Chapter Seven #4
“Most days I mistake you for a doctor. Give over, Pettibone. How is she?”
“Composed. Cautious. Afraid. She would never admit to the last, of course, but neither can she fully conceal it. Nothing was to be gained by pressing that observation, so I did not. She is correct, though, Breckenridge. There is nothing I can do for her. Laudanum might help herself sleep restfully, but it will not change her circumstances. She wonders what your intentions are toward her brother.”
“Her brother? Did she never once wonder what my intentions are toward her?”
“She did not mention it, no. Have you intentions?”
“I would not speak of them to you, now would I?”
Pettibone shrugged, sipped his whiskey.
“What does she imagine I will do to Mr. Cole?”
“I don’t know. She did not elaborate.”
“That is too bad. I would welcome ideas. At the moment, I am all for thrashing him.”

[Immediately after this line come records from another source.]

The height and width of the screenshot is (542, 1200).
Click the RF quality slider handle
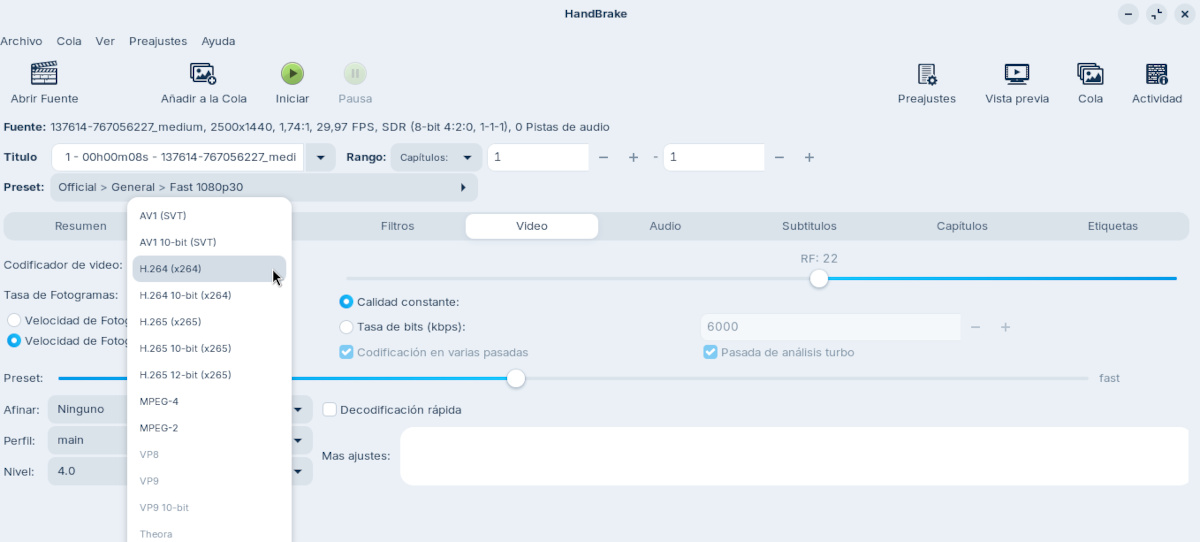coord(819,278)
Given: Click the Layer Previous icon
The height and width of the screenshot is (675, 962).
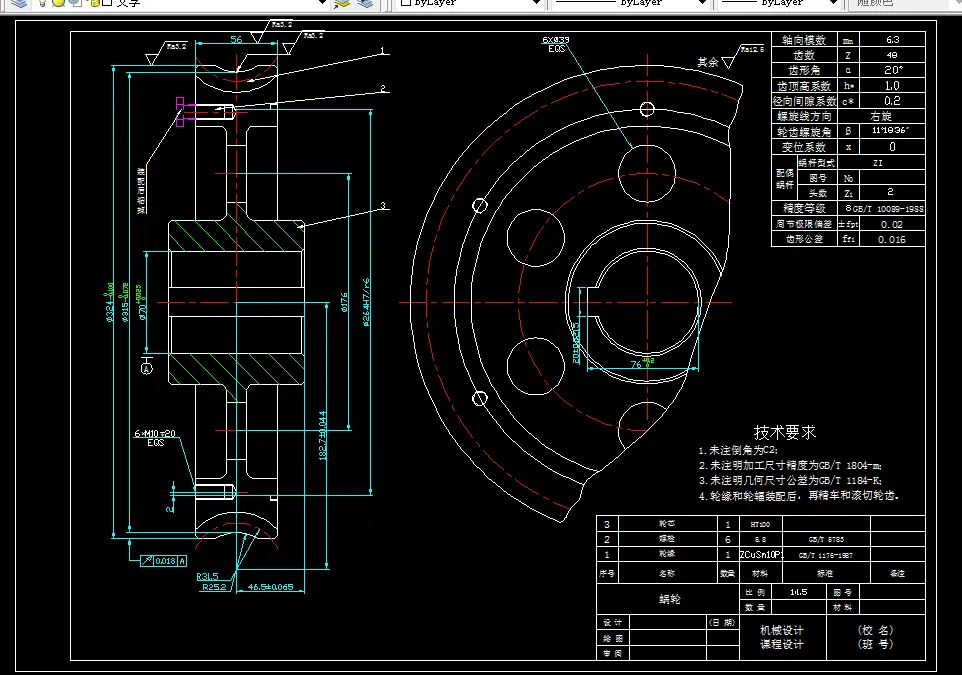Looking at the screenshot, I should click(x=364, y=3).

“A pedestrian solution. I expected better.”
“It is all in the execution, Pettibone. I could make it last a very long time and hardly bloody my knuckles.”
Impressed, Pettibone raised his glass in salute. “There is no reason she should know.”
“No reason at all.”
“He really left her in your hands?”
“So it appears. As I told you earlier, he only returned because I insisted.”
“She seemed to think it was because you threatened him.”
“That would be another way to characterize it.”
“And at one point you physically restrained him.”
“She observed only one,” Griffin said, and let it end at that. “Did you leave her with another vial of laudanum?”
“She had enough left from my previous visit.”
Griffin nodded, not surprised. “I thought she might. There is nothing physically wrong with her, then.”
“Not a thing.”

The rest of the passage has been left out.